Mejía explains that he became motivated to start AFROGUA when he noticed that Garífuna youth did not have enough of a voice and that his generation, in spite of having received more education than their parents, was not facing a predictably rosier future. Mejía states that “we have…worked directly with Guatemalan Foundation for Indigenous Development (FODIGUA), and SEGEPLAN….We also have indirect contact with other Garífuna organizations.” These connections between local non-profits and the government are perhaps the most promising of all attempts to move the Garífuna forward. The only obstacles facing these organizations remain their often short-lived nature and lack of funding and project support. Mejía confirms: “For each project we have to knock on different doors to see if they can approve it, and today it has become much more difficult to get projects approved and hence to stake out [AFROGUA’s] goals.
While much work remains to be done for the progress of Garífuna communities as a whole, the community’s increased visibility in Guatemala, and in other areas, is notable. Mejía points out that the government’s Commission against Discrimination and Racism (CODISRA) has been led by a Garífuna who also briefly held the post of Vice Minister of Culture. CODISRA has maintained Garífuna representatives to this day and has tracked a number of discrimination reports by indigenous citizens. The country now also celebrates el día del Garífuna on November 26th. MINUGUA also has used television and billboard advertisements featuring Maya and Garífuna figures to promote multiculturalism and encourage indigenous pride. The Garífuna have produced a handful of scholars, including Pedro Espinoza, P. Oritzm Pacífico Lorenzo and Joseph Palacio. Mario Ellington Lambe has become Guatemala´s first Garífuna lawyer, and Garífuna Patricio Lorenzo has been mayor of Livingston since 2008. In 2004, Puerto Barrios-born Marva Weatherborn became Guatemala’s first Beauty Queen of African descent. The late Andy Palacios, who died in 2008, was a renowned Belizean musician who incorporated strong political messages into his songs. In 2004, he was named Cultural Ambassador and Deputy Administrator of the National Institute of Culture and History of Belize.

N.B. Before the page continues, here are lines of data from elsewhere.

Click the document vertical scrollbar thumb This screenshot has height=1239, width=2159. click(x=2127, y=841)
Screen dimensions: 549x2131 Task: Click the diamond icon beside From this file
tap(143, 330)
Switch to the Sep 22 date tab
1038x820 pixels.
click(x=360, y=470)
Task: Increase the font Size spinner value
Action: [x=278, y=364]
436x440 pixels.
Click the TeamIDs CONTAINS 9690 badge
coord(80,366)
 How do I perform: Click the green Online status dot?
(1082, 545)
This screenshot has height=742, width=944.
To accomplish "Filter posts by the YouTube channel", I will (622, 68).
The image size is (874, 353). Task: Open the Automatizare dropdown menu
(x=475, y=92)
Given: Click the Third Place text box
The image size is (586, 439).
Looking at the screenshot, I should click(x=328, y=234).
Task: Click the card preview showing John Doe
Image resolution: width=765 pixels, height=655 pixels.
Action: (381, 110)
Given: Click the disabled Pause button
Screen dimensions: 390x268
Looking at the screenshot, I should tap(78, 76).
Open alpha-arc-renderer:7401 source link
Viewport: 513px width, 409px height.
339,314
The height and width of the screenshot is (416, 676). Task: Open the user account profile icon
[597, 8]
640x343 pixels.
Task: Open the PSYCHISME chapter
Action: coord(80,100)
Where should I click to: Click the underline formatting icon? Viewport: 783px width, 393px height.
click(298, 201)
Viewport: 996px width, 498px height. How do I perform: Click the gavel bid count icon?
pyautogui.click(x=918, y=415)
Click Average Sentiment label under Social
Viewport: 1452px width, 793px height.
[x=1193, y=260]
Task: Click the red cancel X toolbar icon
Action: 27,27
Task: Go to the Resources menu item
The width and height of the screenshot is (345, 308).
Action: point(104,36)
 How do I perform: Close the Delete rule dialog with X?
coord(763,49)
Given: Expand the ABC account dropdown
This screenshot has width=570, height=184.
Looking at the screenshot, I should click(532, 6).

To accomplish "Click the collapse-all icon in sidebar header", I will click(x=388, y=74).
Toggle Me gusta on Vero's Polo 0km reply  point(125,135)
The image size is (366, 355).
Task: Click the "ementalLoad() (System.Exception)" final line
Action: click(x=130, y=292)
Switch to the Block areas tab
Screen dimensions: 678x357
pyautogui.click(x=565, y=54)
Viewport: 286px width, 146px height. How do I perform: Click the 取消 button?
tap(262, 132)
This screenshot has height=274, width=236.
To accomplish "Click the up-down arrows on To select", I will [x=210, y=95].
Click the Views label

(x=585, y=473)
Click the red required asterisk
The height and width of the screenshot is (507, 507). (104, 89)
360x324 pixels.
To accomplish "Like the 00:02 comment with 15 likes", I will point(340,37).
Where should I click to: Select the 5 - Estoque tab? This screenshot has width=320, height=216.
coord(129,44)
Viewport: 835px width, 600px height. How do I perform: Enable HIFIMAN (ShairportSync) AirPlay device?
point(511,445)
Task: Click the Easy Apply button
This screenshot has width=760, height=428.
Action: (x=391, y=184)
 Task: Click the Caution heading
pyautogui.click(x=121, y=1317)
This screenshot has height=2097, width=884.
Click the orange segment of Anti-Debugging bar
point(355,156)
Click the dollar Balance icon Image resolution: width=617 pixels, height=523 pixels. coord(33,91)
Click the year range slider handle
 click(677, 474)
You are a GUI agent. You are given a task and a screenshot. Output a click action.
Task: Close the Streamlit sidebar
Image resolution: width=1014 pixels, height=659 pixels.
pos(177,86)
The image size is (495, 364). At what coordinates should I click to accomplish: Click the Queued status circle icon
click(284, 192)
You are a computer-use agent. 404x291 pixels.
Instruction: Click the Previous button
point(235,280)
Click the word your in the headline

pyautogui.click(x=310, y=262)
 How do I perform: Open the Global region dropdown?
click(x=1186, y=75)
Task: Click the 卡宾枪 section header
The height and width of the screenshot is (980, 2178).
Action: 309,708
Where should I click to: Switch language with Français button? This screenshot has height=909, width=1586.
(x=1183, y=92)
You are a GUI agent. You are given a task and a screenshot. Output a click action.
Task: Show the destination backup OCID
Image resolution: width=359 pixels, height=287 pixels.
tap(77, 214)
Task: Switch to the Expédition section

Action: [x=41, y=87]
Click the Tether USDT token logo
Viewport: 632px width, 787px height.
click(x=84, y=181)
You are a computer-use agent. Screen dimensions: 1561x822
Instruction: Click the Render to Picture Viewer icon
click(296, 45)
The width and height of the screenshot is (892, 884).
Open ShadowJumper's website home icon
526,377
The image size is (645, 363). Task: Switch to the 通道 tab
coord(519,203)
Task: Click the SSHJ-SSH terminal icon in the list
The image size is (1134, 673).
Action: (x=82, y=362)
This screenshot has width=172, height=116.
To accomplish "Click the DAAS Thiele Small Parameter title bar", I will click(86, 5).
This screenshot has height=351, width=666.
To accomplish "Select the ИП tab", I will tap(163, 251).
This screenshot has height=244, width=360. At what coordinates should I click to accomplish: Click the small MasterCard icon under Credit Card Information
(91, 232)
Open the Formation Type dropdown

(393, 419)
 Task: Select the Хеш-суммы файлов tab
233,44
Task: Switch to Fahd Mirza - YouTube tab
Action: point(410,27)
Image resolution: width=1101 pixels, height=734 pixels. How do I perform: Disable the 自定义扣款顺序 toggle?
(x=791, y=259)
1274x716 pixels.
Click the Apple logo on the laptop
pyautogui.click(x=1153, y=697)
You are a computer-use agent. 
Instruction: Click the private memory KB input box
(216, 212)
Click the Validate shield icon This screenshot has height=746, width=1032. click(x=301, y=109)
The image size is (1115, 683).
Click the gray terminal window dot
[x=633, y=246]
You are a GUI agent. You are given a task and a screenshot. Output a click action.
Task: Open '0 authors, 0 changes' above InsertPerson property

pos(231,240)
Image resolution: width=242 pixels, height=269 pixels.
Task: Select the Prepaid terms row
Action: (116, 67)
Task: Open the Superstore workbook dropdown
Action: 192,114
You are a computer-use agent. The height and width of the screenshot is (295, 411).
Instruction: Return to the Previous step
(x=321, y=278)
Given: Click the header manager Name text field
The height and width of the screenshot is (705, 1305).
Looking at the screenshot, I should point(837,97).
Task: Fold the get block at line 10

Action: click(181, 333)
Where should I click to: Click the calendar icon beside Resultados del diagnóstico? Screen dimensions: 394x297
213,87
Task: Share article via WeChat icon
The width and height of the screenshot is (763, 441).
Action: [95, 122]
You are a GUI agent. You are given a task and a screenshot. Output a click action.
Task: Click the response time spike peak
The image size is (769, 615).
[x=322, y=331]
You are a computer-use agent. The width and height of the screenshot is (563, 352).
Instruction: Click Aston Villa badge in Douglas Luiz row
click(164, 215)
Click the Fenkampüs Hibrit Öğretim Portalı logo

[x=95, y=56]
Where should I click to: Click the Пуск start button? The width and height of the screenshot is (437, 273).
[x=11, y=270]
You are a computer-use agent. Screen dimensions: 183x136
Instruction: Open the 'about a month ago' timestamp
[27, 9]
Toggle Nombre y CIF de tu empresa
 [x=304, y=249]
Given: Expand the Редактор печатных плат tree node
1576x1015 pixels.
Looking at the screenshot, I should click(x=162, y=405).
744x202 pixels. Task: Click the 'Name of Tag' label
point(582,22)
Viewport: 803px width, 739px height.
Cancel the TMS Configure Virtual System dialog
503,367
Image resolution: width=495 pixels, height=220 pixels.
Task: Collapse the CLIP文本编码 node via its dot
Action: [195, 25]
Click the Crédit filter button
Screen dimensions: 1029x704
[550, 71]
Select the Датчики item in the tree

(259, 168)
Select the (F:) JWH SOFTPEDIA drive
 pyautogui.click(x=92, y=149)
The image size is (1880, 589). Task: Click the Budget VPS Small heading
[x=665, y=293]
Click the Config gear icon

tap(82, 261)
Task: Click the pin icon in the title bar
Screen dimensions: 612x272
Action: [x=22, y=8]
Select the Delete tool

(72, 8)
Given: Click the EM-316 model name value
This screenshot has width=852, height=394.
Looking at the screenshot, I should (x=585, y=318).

While not all of these figures are of pure Guatemalan descent, they remain significant to the Garífuna’s progress in Guatemala. As Arrivillaga explained to COHA in an interview, “one must look at the Garífuna as a transnational nation.” A key question this analysis brings to mind is whether their transnational sense of solidarity, created by their expulsion from their own homeland, might prevent them from becoming fully active citizens in their separate countries. This difficult concern is particularly relevant amongst the small Garífuna population in Guatemala and one that the nation’s community leaders and politicians must continue to address.